▶ Raw data
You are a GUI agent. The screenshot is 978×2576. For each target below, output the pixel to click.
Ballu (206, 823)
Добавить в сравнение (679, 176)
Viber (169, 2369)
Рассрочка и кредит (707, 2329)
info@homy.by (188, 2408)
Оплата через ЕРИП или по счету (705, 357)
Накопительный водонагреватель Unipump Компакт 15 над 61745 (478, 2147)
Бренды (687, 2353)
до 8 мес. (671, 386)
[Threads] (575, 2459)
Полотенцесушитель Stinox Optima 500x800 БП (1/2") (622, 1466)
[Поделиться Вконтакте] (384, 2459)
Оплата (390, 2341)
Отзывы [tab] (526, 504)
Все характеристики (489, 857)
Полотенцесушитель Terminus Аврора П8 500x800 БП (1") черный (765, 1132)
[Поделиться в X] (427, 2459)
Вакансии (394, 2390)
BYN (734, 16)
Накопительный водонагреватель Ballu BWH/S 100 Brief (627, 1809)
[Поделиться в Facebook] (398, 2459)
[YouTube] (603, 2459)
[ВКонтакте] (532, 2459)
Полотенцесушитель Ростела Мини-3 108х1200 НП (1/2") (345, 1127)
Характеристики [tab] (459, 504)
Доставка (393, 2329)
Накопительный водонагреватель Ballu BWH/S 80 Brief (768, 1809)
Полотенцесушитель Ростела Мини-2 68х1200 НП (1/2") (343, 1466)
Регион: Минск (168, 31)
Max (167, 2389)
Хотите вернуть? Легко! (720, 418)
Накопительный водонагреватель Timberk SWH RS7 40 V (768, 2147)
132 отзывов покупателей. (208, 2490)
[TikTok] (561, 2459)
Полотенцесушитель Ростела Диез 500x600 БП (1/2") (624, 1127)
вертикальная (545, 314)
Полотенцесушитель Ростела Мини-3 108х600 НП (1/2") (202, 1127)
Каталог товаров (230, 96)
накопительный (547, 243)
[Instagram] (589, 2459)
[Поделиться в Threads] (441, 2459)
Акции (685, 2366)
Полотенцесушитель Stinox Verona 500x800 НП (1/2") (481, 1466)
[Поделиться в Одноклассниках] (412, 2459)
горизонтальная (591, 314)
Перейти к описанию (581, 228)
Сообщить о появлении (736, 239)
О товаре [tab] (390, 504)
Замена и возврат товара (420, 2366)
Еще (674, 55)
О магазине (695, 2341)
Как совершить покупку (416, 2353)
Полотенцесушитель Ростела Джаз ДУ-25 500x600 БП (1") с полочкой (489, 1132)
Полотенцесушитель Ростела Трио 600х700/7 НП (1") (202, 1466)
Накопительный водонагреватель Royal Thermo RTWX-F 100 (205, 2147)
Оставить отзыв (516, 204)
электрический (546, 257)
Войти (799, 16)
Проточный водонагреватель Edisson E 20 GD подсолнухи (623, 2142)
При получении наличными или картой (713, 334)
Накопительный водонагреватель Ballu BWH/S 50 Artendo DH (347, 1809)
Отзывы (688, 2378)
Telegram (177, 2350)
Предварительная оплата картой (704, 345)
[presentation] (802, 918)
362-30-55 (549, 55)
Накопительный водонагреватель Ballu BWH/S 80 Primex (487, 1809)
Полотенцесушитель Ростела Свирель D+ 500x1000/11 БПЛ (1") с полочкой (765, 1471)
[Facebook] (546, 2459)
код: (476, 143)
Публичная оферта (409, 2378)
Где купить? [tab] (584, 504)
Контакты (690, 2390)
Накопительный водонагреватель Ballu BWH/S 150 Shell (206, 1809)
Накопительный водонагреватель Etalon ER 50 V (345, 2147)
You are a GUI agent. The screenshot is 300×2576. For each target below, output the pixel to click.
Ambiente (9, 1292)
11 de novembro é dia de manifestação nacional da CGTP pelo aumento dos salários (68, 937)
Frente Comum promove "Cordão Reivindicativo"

▶ Work to be completed
For this exercise, please output exactly the lines above starting at the line with "Накопительный водонагреватель Ballu BWH/S 80 Primex" and ending at the line with "You are a GUI agent. The screenshot is 300×2576.", ends included.

▶ The answer
Накопительный водонагреватель Ballu BWH/S 80 Primex (487, 1809)
Полотенцесушитель Ростела Свирель D+ 500x1000/11 БПЛ (1") с полочкой (765, 1471)
[Facebook] (546, 2459)
код: (476, 143)
Публичная оферта (409, 2378)
Где купить? [tab] (584, 504)
Контакты (690, 2390)
Накопительный водонагреватель Ballu BWH/S 150 Shell (206, 1809)
Накопительный водонагреватель Etalon ER 50 V (345, 2147)
You are a GUI agent. The screenshot is 300×2576. For each target below, output the pixel to click.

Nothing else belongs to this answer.